» **Extract**:
Problem Statement

Given an integer array nums, handle multiple queries of the following type:

1. Calculate the sum of the elements of nums between indices left and right inclusive where left <= right.

Implement the NumArray class:

• NumArray(int[] nums) Initializes the object with the integer array nums.
• int sumRange(int left, int right) Returns the sum of the elements of nums between indices left and right inclusive (i.e. nums[left] + nums[left + 1] + ... + nums[right]).

LeetCode

https://leetcode.com/problems/range-sum-query-immutable/description/

Constraints

1 <= nums.length <= 10^4
-10^5 <= nums[i] <= 10^5
0 <= left <= right < nums.length
At most 10^4 calls will be made to sumRange.

Examples

Example 1:

Input: ["NumArray", "sumRange", "sumRange", "sumRange"]
       [[[-2, 0, 3, -5, 2, -1]], [0, 2], [2, 5], [0, 5]]
Output: [null, 1, -1, -3]

Explanation:
NumArray numArray = new NumArray([-2, 0, 3, -5, 2, -1]);
numArray.sumRange(0, 2); // return (-2) + 0 + 3 = 1
numArray.sumRange(2, 5); // return 3 + (-5) + 2 + (-1) = -1
numArray.sumRange(0, 5); // return (-2) + 0 + 3 + (-5) + 2 + (-1) = -3

Different Approaches

1️⃣ Brute Force Approach

🔧 Intuition:

For each query, iterate from left to right and sum the values.

🧠 Approach:

• Store the original array.
• Every time sumRange(l, r) is called, use a loop to calculate the sum.

🧾 C++ Code:

class NumArray {
public:
    vector<int> nums;

    NumArray(vector<int>& nums) {
        this->nums = nums;
    }

    int sumRange(int left, int right) {
        int sum = 0;
        for (int i = left; i <= right; i++)

(Entries on target coordinates)

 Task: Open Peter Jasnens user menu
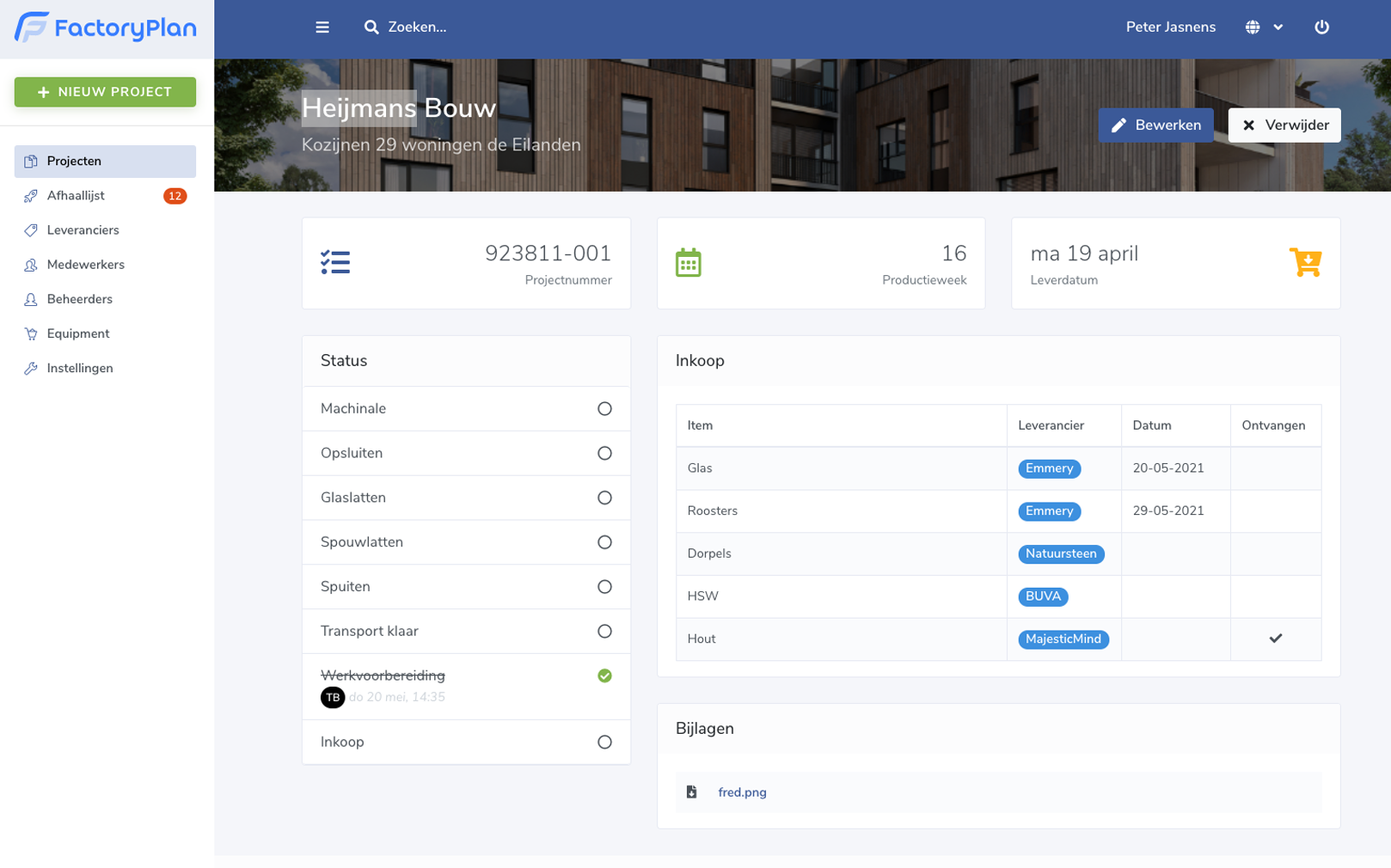1170,28
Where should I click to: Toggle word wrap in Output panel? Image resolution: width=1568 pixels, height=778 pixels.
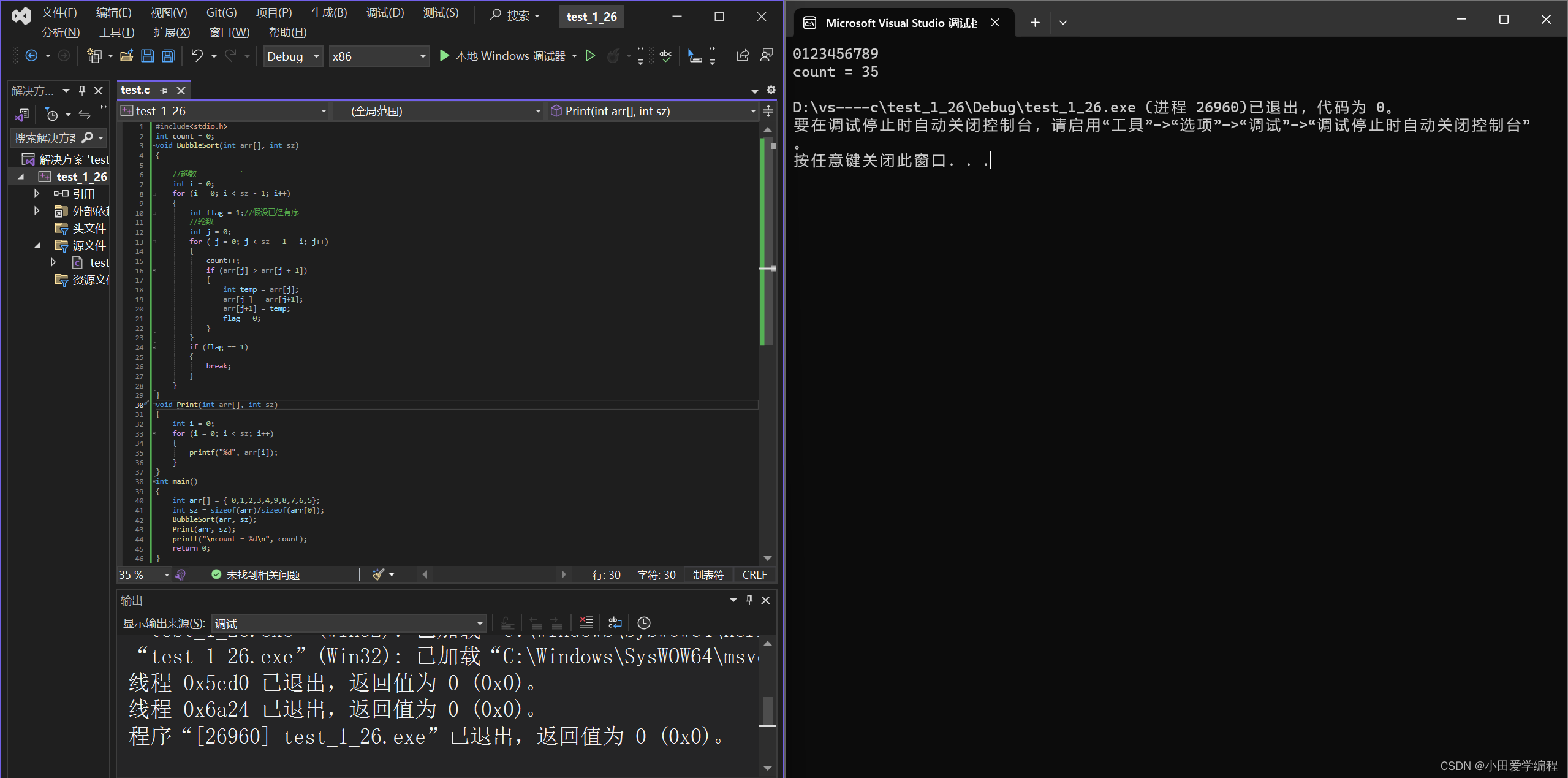[x=615, y=623]
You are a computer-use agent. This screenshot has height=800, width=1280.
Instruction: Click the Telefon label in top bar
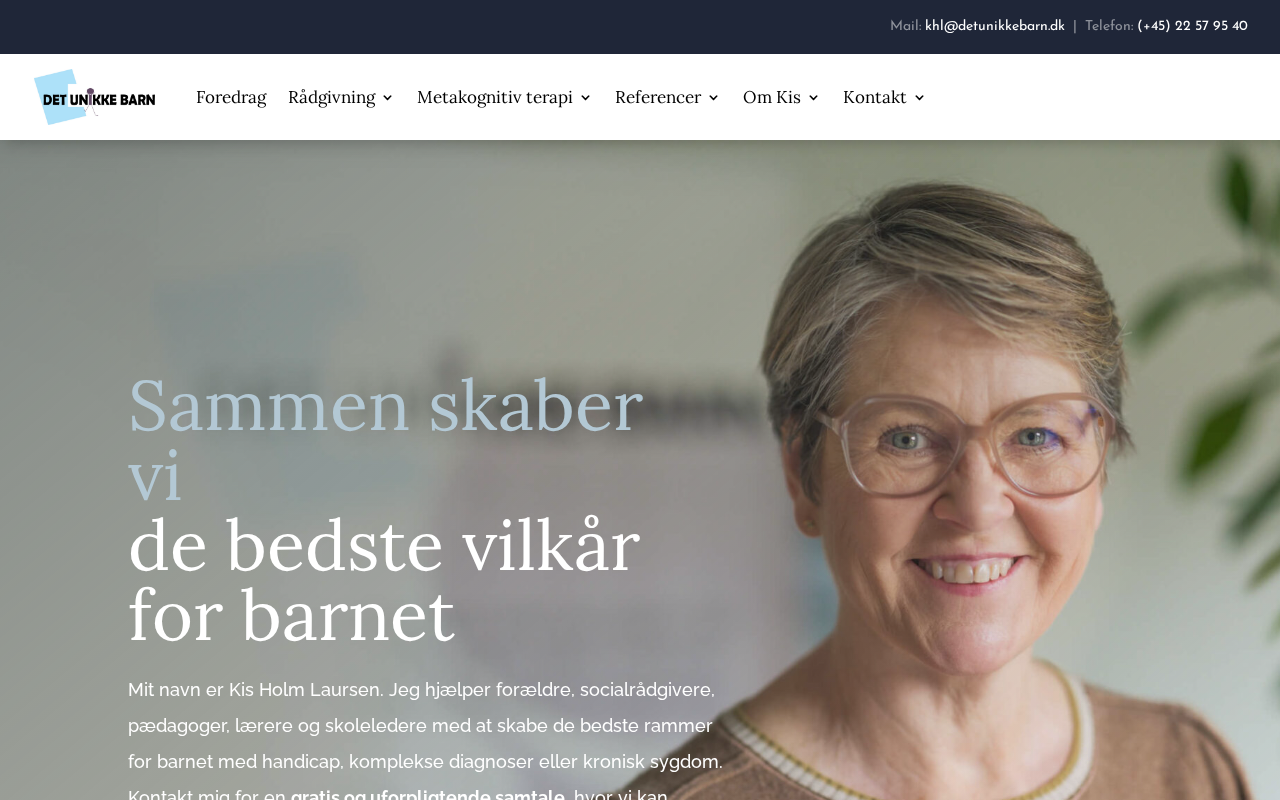pos(1109,26)
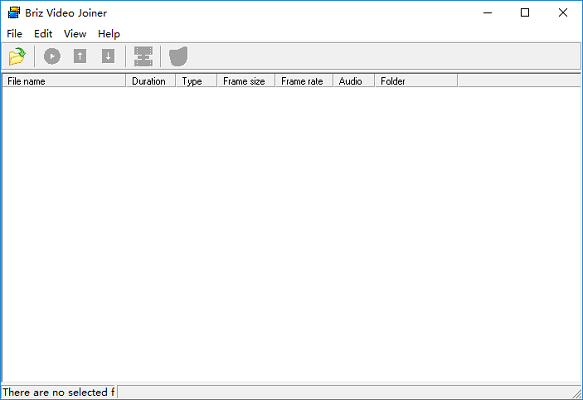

» **Description of the task**: Please continue the range sum query write-up above from its last line onward.

» **Task result**:
            sum += nums[i];
        return sum;
    }
};

Complexity Analysis:

• ⏱️Time Complexity:
  • Constructor: O(1)
  • sumRange: O(n) per query (worst-case: right - left + 1)
• 📦 Space Complexity: O(1)

2️⃣ Prefix Sum (Efficient and Optimal)

🔧 Intuition:

Instead of recomputing every time, precompute the cumulative sum so we can get the sum in O(1).

prefix[i] = nums[0] + nums[1] + ... + nums[i-1]

Then:

sumRange(left, right) = prefix[right + 1] - prefix[left]

🧠 Approach:

1. Create a prefix sum array prefix of size n + 1.
2. prefix[0] = 0, and for i > 0, prefix[i] = prefix[i-1] + nums[i-1]
3. For any query (l, r), return prefix[r+1] - prefix[l]

🧾 C++ Code:

class NumArray {
private:
    // This vector will store the prefix sums.
    // prefix[i] will hold the sum of the first i elements from the original array.
    vector<int> prefix;

public:
    // Constructor that is called when we create an object of NumArray
    NumArray(vector<int>& nums) {
        // Resize the prefix vector to be 1 longer than the input array
        // We use one extra space to make the logic easier (1-based index style)
        prefix.resize(nums.size() + 1, 0);

        // Fill the prefix sum array
        // prefix[0] is 0 by default
        // prefix[1] = nums[0], prefix[2] = nums[0] + nums[1], and so on
        for (int i = 0; i < nums.size(); ++i) {
            prefix[i + 1] = prefix[i] + nums[i];
        }
    }

    // Function to return the sum of elements from index 'left' to 'right' (inclusive)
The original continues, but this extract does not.